Puis il s'agissait d'anéantir jusqu'au nom, jusqu'au souvenir, jusqu'aux ossements des rois; il s'agissait de rayer de l'histoire quatorze siècles de monarchie.
Mille et un fantôme. Alexandre Dumas
Mais dans un temps abstrait pour les âmes des rois, le siècle libère brutalement sous le règne de Louis XVI une démesure de violences, jamais égalée dans le royaume. La transition politique amorcée en 1789 s'est transformée en une rupture institutionnelle favorisant une apocalypse conduisant à la construction d'un monde nouveau, un monde républicain où les rois n'ont plus de place.
Le 14 septembre 1791, intense recueillement ! Le prieur de Saint-Denis, Dom Verneuil célèbre la dernière messe ; ensuite les moines quittent définitivement les lieux, obéissant au décret qui mettait fin à leur ordre religieux et les dépossédait des biens de la communauté.
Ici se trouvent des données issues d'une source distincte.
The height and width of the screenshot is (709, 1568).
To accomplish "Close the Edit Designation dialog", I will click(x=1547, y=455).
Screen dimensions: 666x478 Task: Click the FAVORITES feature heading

Le 21 septembre 1792, la république est proclamée et le 21 janvier 1793, le corps de Louis XVI est jeté dans une fosse anonyme et recouvert de chaux, au cimetière de la Madeleine à Paris.
Ses aïeux d'outre-tombe semblent oubliés dans leur royaume des ombres. L'abbatiale est devenue "Bien national" et pour occulter durant cette période d'impiété son lien avec le vénérable évêque de Paris et ses compagnons martyrs, la ville change son nom en "Franciade". Le grand chambardement que connaît la France semble épargner le dernier refuge des rois, comme si l'au-delà leur accordait encore un statut d'éternelle inviolabilité.
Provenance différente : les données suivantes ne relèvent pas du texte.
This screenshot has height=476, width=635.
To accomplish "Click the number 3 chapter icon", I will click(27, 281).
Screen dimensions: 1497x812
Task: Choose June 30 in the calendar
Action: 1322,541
Ainsi dans un ailleurs hors du temps, dans ce havre de paix les princes reposent dans leur grand vaisseau de pierres et de lumières, jusqu'au décret du 1er août 1793.
Le texte stipulait que pour fêter la prise des Tuileries du 10 août 1792, "Les tombeaux et mausolées des ci-devant rois, élevés dans l'église de Saint-Denis,
dans les temples et autres lieux, dans toute l'étendue de la République, seront détruits le 10 août prochain". Il reviendra à ceux qui ont la fonction de "commissaires aux accaparements" et
qui ont été nommément désignés par le gouvernement de récupérer dans les tombes, ce qui sera utile à la République en danger (le plomb pour faire des "balles patriotes" pour tuer les ennemis du
peuple ; l'or pour continuer la guerre contre les royaumes coalisés contre le régime ...).
On aurait pu croire qu’il ne s’agissait que de retirer des tombeaux l'ombre des rois, et récupérer le plomb des cercueils, l'or, et tout ce qui était récupérable. Non, pas que !
En réalité [...]"il s'agissait d'anéantir jusqu'au nom, jusqu'au souvenir, jusqu'aux ossements des rois; il s'agissait de rayer de l'histoire quatorze siècles de monarchie".
Les 6 et 8 août 1793, les premiers tombeaux royaux sont profanés. Le vicomte de Chateaubriand commente cette première phase du sacrilège.
" Le nombre de monuments détruits du 6 au 8 août 1793, au soir, qu'on a fini la destruction, monte à cinquante et un : ainsi, en trois jours, on a détruit l'ouvrage de douze siècles".
Mais il restait tant de corps à extraire !
Par anticipation, à l'extérieur, jouxtant le transept nord, deux grandes fosses sont creusées. C'est dans ces fosses et sur un lit de chaux que devaient être jetés, comme à une voirie, les ossements de ceux qui avaient fait de la France la première des nations, depuis Dagobert jusqu'à Louis XV."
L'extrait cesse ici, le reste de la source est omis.